Aufgabe:
Gib aus dem Artikel über Spaniens Regionalisten unten den Abschnitt wortgetreu wieder, der bei „Gründerzeit für Spaniens“ beginnt und bei „Mehrheitsbeschaffer der Großen?“ endet.

Zitierter Text:
───
Gründerzeit für Spaniens Regionalisten

■ Nicht nur den regierenden Sozialisten, auch der konservativen Opposition macht der Boom der regionalen Parteien zu schaffen/ Widerstand gegen Madrid oder umworbener Mehrheitsbeschaffer der Großen?

Meist machen sie sich abends, nach der Arbeitszeit, auf den Weg. Klopfen in ganz Spanien an die Wohnungstüren, eine Broschüre in der Hand: „Guten Tag, wir sind von der Sozialistischen Partei und wollten uns mal unterhalten...“ „Tür-zu-Tür-Kampagne“ heißt diese unbezahlte Tätigkeit, zu der Spaniens Sozialistische Arbeiterpartei, die PSOE, ihre Mitglieder verdonnert hat, um die wachsende Zahl der abtrünnigen Wähler wieder zurückzuholen. Offizieller Anlaß ist zwar das 10jährige Jubiläum des sozialistischen Regierungsantritts, doch dient das Klinkenputzen vor allem der Vorbereitung der nächsten Parlamentswahlen, die frühestens im kommenden Frühjahr und spätestens im Herbst anstehen. Und Grund zur Beunruhigung gibt es, trotz gegensätzlicher öffentlicher Rhetorik: die Sozialistische Partei, die 1982 einen Erdrutschsieg von 48,3 Prozent der Wählerstimmen einheimste, ist nach Umfragen vom Oktober auf 36,8 Prozent abgesackt und damit nur noch fünf Prozent von ihrem rechten Widersacher, der „Volkspartei“ (PP), entfernt. Abnutzungserscheinungen nach so vielen Jahren ununterbrochener parlamentarischer Mehrheit, verstärkt durch ständige Korruptionsskandale und neuerdings durch miserable ökonomische Aussichten lassen für die nächsten Wahlen einen weiteren Rückgang befürchten.

Viele Alternativen für enttäuschte PSOE-Wähler gibt es freilich nicht. In Sachen neoliberaler Wirtschaftspolitik sind die Sozialisten routinierter als die Rechten, so daß sich die Abwanderung zur „Volkspartei“ in Grenzen halten wird. Die Linksunion „Izquierda Unida“ (IU) hat zwar bei den letzten Wahlen zugelegt und wird wohl weiter wachsen, ohne deshalb jedoch ernsthaft zu einer linken Alternative zur PSOE zu werden – dafür ist sie zu zerstritten und zu einsam in ihren Positionen. Ein dauerhafter Pakt zwischen PSOE und IU ist zur Zeit nicht zu erwarten, geschweige denn eine kleine Koalition. Doch gerade in ihrem Feudum, Andalusien, ist den Sozialisten eine ernst zu nehmende Konkurrenz entstanden, die „Andalusische Partei“ (PA), die ihnen bei den letzten Gemeindewahlen 1991 die Stadt Sevilla entrissen hat. Ähnliche Probleme gibt es auf den Kanaren, wo gleich zwei regionalistische Parteien an Bedeutung gewinnen.
───
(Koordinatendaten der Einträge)
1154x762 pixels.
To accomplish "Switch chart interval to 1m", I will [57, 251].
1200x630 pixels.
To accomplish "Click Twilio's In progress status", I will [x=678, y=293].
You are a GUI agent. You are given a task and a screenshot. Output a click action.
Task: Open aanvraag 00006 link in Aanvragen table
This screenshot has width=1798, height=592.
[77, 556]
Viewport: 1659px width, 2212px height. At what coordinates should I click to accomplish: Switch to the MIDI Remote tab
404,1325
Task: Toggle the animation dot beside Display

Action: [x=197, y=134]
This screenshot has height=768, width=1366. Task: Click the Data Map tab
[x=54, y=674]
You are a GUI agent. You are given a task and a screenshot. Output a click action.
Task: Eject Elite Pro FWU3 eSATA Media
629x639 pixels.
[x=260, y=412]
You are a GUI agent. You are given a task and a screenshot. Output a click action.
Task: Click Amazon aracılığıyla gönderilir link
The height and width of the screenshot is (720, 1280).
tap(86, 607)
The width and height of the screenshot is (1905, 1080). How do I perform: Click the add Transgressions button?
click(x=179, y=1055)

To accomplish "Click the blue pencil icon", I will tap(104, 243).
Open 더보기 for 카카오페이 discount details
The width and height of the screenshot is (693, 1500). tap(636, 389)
───
Ausgabe:
Gründerzeit für Spaniens Regionalisten

■ Nicht nur den regierenden Sozialisten, auch der konservativen Opposition macht der Boom der regionalen Parteien zu schaffen/ Widerstand gegen Madrid oder umworbener Mehrheitsbeschaffer der Großen?